Auch, dass es insbesondere für Kinder von muslimischen Migrant*innen ein herzerwärmender Anblick ist, wenn Fußballspieler Sofiane Boufal nach dem Viertelfinalspiel mit seiner Mutter auf dem Spielfeld tanzt, kann ich nachempfinden. Für viele ist es auch ein besonderer Moment, die palästinensische Flagge auf dieser internationalen Bühne zu sehen – ein offenes Zeichen der Solidarität, wie man es gerade in Deutschland kaum findet.

Doch dabei wird schnell übersehen, dass sich die marokkanische Mannschaft eben nicht in diesem Kontext bewegt. Für sie ist es kein revolutionärer Akt, Solidarität mit Palästina zu bekunden. Im Gegenteil, es strotzt vor Doppelmoral.
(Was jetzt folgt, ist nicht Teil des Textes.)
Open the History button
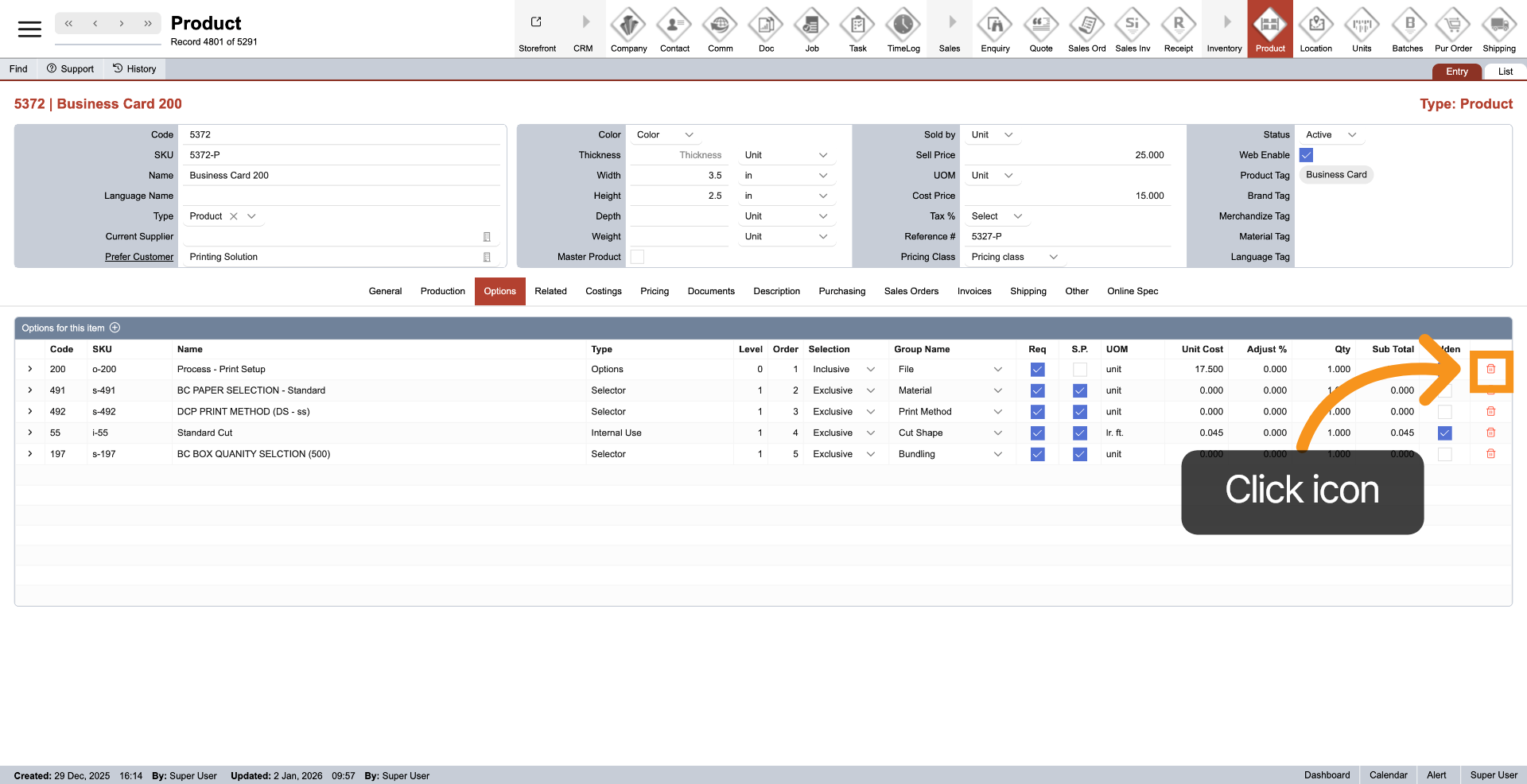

Denn revolutionär wäre es, wenn sie die Flagge der Westsahara hochhalten würden. Der marokkanische Staat verhindert ein von der UN gefordertes Referendum, was den in der Westsahara lebenden Sahrauis ihr Selbstbestimmungsrecht gewähren könnte. Seit dem Abzug der Kolonialmacht Spaniens beansprucht und annektiert Marokko das Gebiet größtenteils.

Widersprüche thematisieren

2020 erkannte der marokkanische Staat Israel als Staat an. Im Gegenzug erkannten die Vereinten Nationen Teile der Westsahara als marokkanisches Staatsgebiet an. Wo ist hier die Solidarität mit unterdrückten Bevölkerungsgruppen?
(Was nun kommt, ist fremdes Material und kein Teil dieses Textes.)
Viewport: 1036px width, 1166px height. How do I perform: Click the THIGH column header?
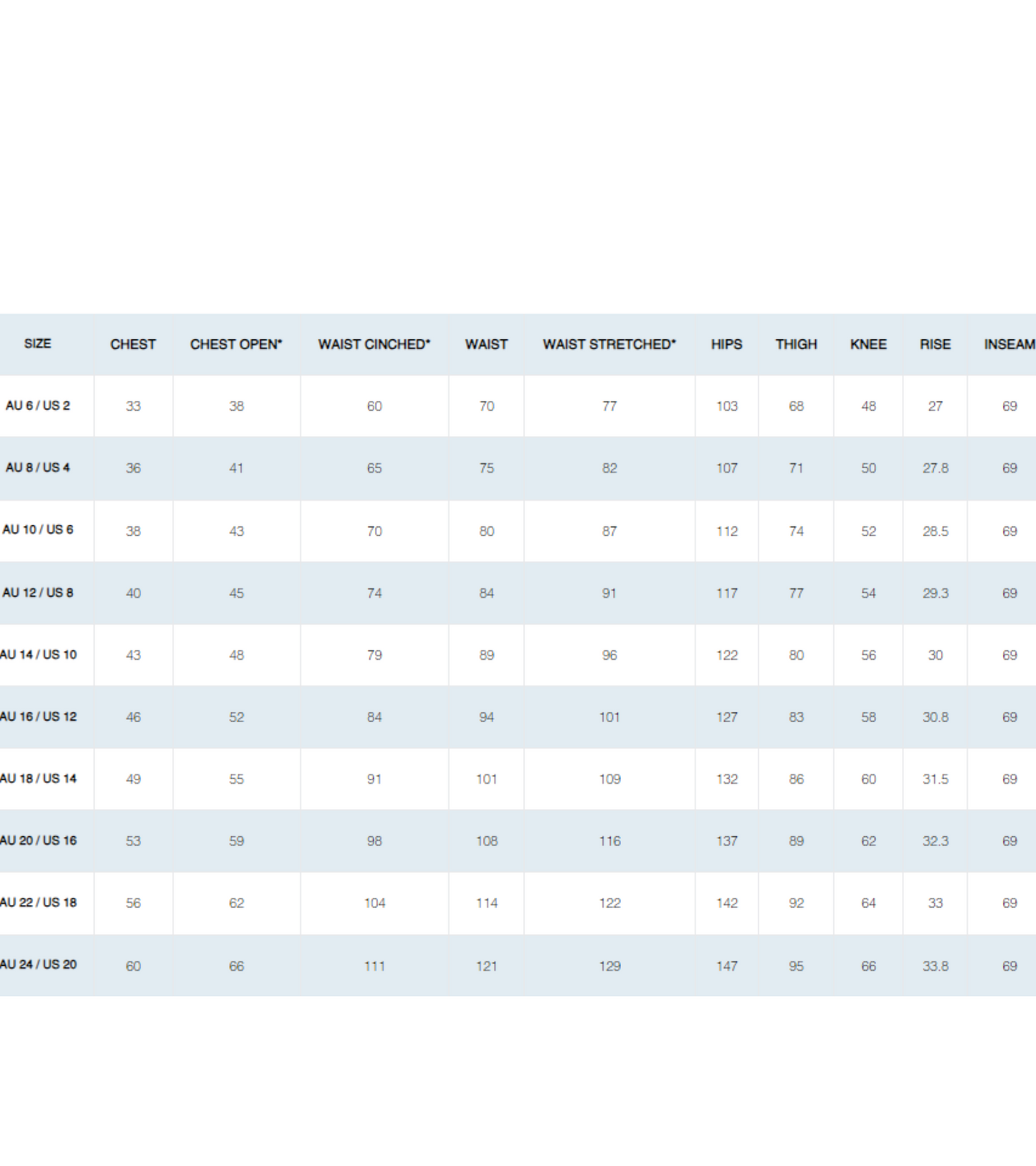pyautogui.click(x=796, y=344)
Es muss möglich sein, Widersprüche zu thematisieren. Zu thematisieren, dass Länder wie Marokko kolonialisiert und kolonisierend gleichzeitig sein können. Dass Menschen aus Nordafrika hier in Europa Rassismus erfahren und gleichzeitig Schwarze Menschen in der Region diskriminiert werden.

Und es muss möglich sein, islamfeindliche Narrative in Hinblick auf den Katar-Worldcup anzusprechen und gleichzeitig anzuerkennen, dass insbesondere muslimische Einwanderer aus Südasien beim Bau der Stadien gestorben sind. Dass es oft gerade Muslime sind, die in den Golfstaaten ausgebeutet werden. Am Ende profitiert nämlich niemand davon, wenn diese verschiedenen Dimensionen verschleiert werden.

Die WM ist bald vorbei. Doch die politischen Konflikte, die vielschichtigen Identitäten und auch die rassistischen Narrative werden bleiben. Sich mit ihnen zu befassen und sich frei von der eurozentrischen Sichtweise zu machen, sollte unsere gesellschaftliche Aufgabe sein.